Avant d’enseigner la danse Bollywood dans divers studios montréalais, Véronic Morin a étudié entre autres le katakali, le katak, le yoga, en Inde et dans la communauté indienne de Toronto. Pour elle, le fait de danser en groupe permet aux gens de « retrouver l’unité d’être ensemble ». 

« Apprendre de nouveaux mouvements, ça permet de nouvelles connexions, c’est bon pour le système nerveux. Chacun vient dans un cours pour ses raisons et l’effet est différent d’une personne à l’autre, mais tout le monde en sort avec une énergie haute. »

Un pied dans la magie, l’autre dans la fiction

Se joindre à une chorégraphie, c’est un peu comme au cinéma, dans une scène de La La Land, quand le héros et l’héroïne d’une comédie musicale se mettent spontanément à chanter, danser la claquette et même voler dans l’espace… La popularité de jeux vidéo comme Just Dance (qui fait fureur dans les fêtes d’enfants !) confirme qu’on n’est jamais trop jeune (ou trop vieux) pour se prendre pour Britney Spears ou Katy Perry.

« C’est quelque chose hors de la vie. Il y a les couleurs, les costumes, des étincelles tout autour. C’est une façon d’honorer la vie à travers le mouvement.
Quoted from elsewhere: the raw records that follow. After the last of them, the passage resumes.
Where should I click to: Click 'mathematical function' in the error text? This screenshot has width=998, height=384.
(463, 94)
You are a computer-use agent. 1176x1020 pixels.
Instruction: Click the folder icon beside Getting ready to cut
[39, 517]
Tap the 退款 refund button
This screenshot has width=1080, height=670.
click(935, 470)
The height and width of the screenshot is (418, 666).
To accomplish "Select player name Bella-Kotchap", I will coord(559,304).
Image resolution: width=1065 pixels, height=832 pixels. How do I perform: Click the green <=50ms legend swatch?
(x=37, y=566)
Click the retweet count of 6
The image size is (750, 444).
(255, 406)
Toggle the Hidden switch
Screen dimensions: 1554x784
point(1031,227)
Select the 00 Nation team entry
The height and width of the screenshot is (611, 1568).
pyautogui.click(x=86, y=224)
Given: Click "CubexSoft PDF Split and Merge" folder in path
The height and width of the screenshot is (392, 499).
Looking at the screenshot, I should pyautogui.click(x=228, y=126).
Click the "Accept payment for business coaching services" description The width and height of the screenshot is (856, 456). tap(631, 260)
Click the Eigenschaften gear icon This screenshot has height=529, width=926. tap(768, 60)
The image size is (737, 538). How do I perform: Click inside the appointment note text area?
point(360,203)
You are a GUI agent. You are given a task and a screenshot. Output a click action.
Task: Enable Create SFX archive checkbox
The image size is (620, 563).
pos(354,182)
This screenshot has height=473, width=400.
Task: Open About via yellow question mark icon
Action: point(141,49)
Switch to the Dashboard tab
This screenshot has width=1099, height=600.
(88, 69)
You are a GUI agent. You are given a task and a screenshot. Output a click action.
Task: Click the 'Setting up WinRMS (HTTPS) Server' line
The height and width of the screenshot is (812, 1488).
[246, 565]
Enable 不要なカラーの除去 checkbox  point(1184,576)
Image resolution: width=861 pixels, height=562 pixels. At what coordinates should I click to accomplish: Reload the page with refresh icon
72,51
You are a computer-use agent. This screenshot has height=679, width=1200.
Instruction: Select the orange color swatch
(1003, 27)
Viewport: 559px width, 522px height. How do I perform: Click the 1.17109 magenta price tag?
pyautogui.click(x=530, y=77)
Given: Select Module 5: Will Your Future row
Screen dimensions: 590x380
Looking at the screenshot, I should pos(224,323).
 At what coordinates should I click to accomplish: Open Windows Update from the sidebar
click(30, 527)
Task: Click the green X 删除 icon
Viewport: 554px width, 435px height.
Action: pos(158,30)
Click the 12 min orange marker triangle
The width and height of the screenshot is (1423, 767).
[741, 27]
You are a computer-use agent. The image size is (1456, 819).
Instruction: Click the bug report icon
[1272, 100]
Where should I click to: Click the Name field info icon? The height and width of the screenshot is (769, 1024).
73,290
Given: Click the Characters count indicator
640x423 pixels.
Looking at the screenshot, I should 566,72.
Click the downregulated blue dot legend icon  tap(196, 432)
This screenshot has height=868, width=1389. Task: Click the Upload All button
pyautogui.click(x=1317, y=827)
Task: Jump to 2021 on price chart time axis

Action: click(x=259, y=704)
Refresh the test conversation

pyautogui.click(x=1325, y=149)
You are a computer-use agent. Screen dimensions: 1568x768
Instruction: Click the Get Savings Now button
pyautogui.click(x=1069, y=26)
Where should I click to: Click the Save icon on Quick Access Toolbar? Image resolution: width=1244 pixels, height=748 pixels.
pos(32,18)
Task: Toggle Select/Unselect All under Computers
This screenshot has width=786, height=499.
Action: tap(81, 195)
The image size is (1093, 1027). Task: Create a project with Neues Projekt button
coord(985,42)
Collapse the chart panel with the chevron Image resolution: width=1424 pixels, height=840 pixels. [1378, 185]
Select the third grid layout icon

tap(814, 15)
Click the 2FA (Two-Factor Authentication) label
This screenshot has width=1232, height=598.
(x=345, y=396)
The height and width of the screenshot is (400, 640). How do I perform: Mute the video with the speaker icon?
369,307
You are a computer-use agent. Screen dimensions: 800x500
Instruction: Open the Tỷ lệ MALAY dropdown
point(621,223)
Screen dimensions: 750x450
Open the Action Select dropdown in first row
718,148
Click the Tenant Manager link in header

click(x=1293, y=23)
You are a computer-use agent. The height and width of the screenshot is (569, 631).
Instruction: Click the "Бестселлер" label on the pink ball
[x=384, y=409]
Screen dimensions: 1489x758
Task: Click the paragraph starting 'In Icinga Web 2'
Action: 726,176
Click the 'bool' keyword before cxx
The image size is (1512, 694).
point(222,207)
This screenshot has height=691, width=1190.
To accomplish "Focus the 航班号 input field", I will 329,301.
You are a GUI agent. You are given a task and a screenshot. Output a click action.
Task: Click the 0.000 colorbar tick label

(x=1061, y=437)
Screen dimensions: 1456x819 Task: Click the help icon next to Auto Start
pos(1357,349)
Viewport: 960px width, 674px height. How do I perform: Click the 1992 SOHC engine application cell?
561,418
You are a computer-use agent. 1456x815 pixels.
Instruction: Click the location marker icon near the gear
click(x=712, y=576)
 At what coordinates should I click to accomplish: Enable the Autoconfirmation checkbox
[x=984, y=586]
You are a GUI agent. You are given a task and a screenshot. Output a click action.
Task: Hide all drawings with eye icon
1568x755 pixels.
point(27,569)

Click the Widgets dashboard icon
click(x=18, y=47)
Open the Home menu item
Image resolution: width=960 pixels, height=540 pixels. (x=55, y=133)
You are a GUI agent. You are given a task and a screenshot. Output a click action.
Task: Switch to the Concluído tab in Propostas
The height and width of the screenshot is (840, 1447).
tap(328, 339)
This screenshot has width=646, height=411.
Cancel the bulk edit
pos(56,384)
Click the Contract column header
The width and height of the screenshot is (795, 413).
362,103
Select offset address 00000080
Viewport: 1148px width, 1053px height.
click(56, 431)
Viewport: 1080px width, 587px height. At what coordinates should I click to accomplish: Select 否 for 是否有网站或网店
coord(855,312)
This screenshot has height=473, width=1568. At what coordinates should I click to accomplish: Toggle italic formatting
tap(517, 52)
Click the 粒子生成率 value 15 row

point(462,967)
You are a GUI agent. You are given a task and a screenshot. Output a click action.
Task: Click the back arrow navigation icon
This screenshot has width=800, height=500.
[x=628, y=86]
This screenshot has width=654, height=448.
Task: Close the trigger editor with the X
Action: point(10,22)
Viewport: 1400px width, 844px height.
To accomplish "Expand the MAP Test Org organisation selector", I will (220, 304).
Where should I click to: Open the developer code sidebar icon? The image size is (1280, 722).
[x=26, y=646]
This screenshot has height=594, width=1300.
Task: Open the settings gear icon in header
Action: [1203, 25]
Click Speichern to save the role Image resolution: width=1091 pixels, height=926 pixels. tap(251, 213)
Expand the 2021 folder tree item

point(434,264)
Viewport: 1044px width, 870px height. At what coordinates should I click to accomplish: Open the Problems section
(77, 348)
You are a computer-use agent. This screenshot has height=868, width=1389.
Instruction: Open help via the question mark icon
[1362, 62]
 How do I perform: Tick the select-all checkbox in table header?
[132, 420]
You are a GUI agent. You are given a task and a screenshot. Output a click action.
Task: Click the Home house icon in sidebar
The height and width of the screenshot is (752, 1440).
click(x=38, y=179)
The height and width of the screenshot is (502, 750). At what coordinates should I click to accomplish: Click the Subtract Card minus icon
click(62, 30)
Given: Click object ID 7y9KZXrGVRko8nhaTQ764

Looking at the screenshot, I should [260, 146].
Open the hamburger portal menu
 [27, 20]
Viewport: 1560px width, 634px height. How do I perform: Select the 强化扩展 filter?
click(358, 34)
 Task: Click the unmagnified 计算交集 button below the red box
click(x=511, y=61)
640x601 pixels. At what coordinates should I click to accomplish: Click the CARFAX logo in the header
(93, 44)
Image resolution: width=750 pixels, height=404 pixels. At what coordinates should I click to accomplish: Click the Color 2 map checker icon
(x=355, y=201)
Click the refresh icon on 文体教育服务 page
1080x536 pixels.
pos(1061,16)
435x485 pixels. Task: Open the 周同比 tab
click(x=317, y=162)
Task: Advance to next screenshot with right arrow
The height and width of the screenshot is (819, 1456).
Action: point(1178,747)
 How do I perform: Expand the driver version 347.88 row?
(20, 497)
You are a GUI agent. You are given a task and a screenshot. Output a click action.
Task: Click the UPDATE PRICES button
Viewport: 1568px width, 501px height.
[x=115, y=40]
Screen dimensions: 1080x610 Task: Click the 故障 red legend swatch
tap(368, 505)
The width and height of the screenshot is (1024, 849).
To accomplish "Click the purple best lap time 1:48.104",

Dans la danse, on se permet de la fluidité, des textures, c’est un truc d’alignement collectif. On puise des forces inconnues pour créer de nouvelles connexions avec les autres. On partage l’énergie, on reçoit et on donne constamment. C’est un modèle de société », exprime Véronic Morin, qui a remarqué que la soif de joie de vivre est grande, ces jours-ci. « Il y a plusieurs danseuses contemporaines qui veulent apprendre le Bollywood ! »

Pour la chorégraphe Louise Lapierre, fondatrice de l’école de danse qui porte son nom, apprendre une chorégraphie fait partie d’un rêve, d’un désir de se réaliser, pour les danseurs amateurs de tous âges qui fréquentent ses studios de l’avenue du Mont-Royal.

Imiter Jennifer Grey qui s’envole vers les bras musclés de Patrick Swayze, telle est l’aspiration de bien des gens ordinaires, qui donnent le meilleur d’eux-mêmes à l’heure des loisirs. « Il y a évidemment la danse de mariage, où la fille lance le défi du siècle à son chum, pour surprendre les invités », témoigne Louise Lapierre, qui a passé sa vie à créer des séquences de mouvements pour des amateurs et des artistes non danseurs, comme René Simard et Céline Dion.

« Les gens sont étonnés eux-mêmes de ce qu’ils arriver à réaliser », dit Louise Lapierre.